## EXERCISE DESCRIPTION
The response must reproduce every record in full.

## WORKING DATA
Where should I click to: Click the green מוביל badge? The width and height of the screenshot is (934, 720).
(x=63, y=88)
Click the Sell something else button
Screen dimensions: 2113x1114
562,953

## FINISHED TASK
Where should I click to: Click the green מוביל badge? The width and height of the screenshot is (934, 720).
(x=63, y=88)
Click the Sell something else button
Screen dimensions: 2113x1114
562,953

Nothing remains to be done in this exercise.